Screenshot grounding data:
+++++
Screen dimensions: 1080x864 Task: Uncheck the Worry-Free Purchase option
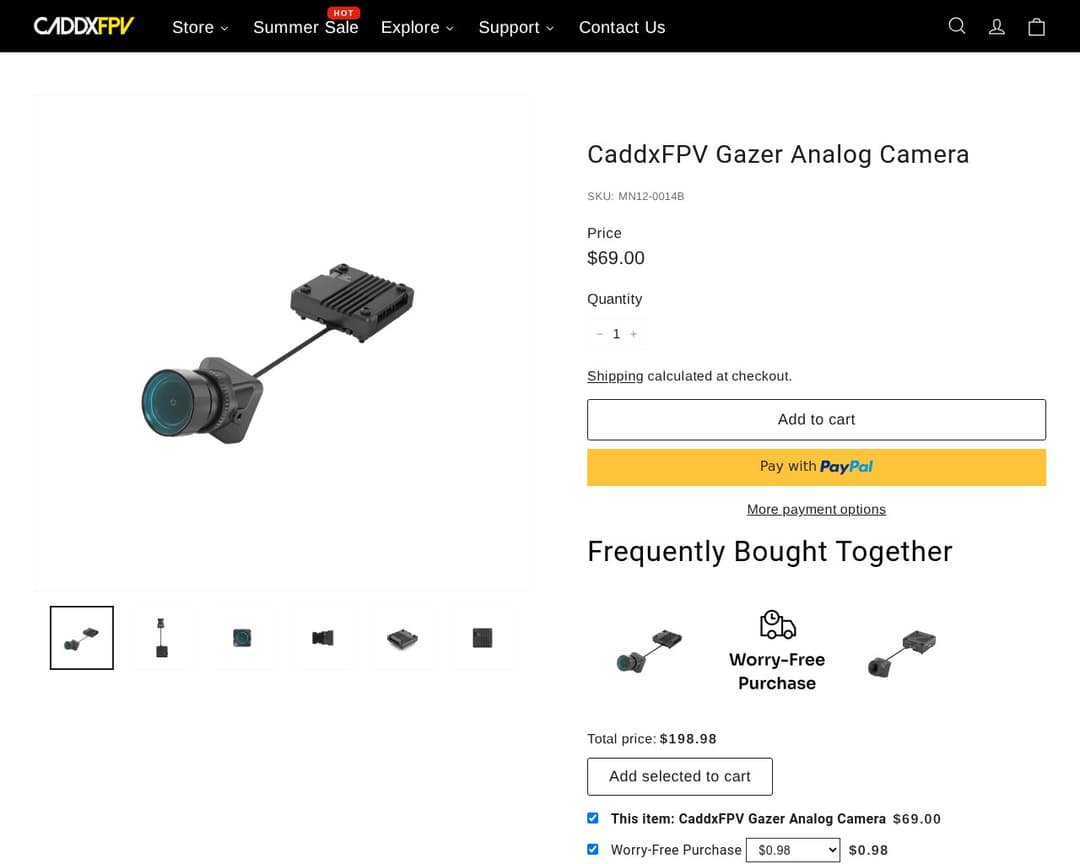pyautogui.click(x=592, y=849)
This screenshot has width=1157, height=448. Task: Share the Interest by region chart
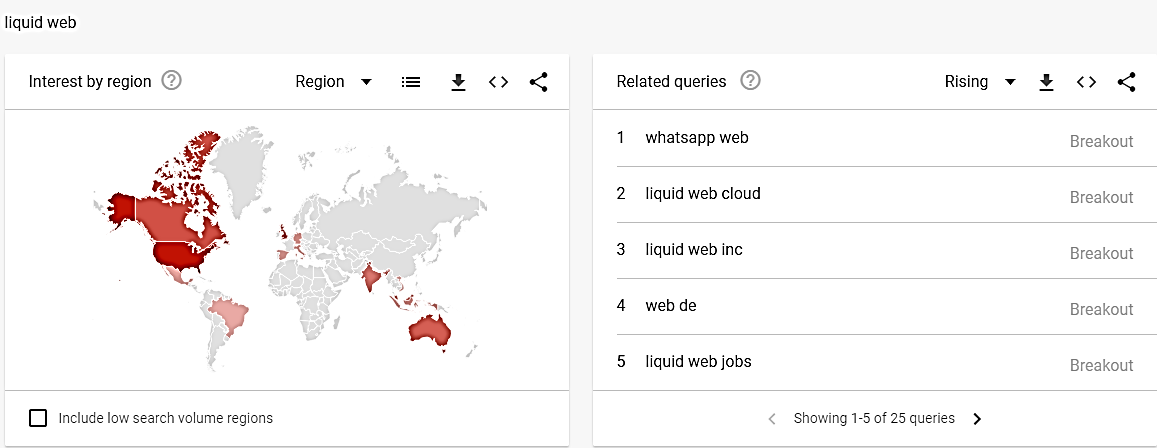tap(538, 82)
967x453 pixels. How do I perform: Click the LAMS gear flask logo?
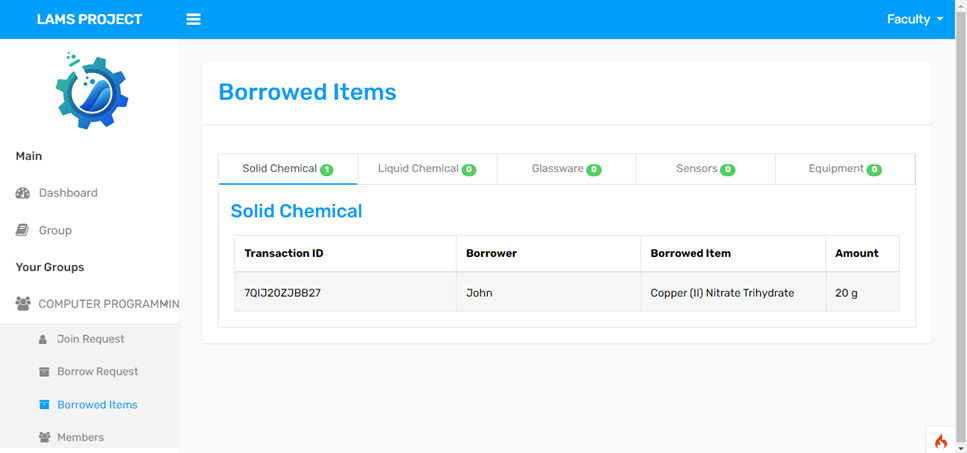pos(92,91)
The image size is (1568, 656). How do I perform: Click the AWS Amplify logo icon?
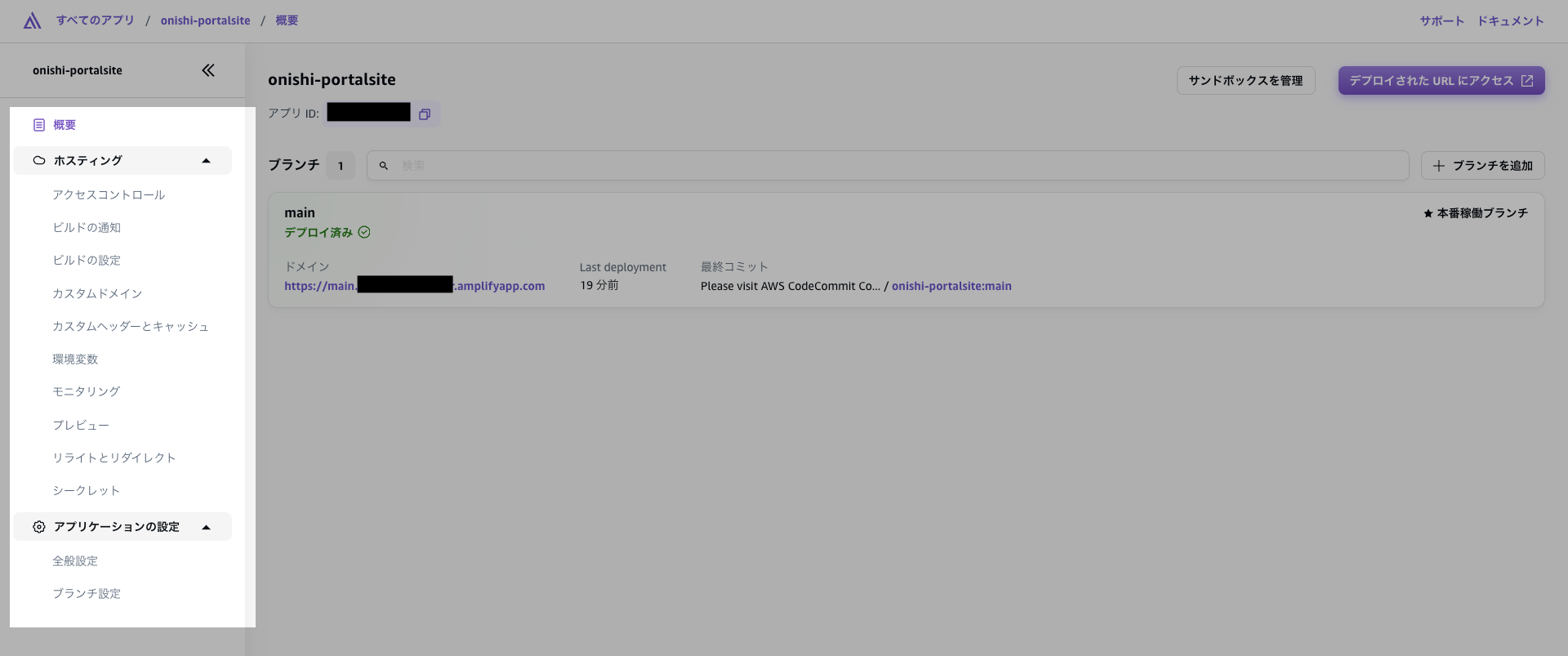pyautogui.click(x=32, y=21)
+++++
> [EXERCISE DIRECTIONS]: The reply has to reproduce every line above verbatim and contain no pictures.

> [SOLUTION]:
Screen dimensions: 1080x864 Task: Uncheck the Worry-Free Purchase option
pyautogui.click(x=592, y=849)
This screenshot has width=1157, height=448. Task: Share the Interest by region chart
tap(538, 82)
967x453 pixels. How do I perform: Click the LAMS gear flask logo?
pos(92,91)
The image size is (1568, 656). How do I perform: Click the AWS Amplify logo icon?
pyautogui.click(x=32, y=21)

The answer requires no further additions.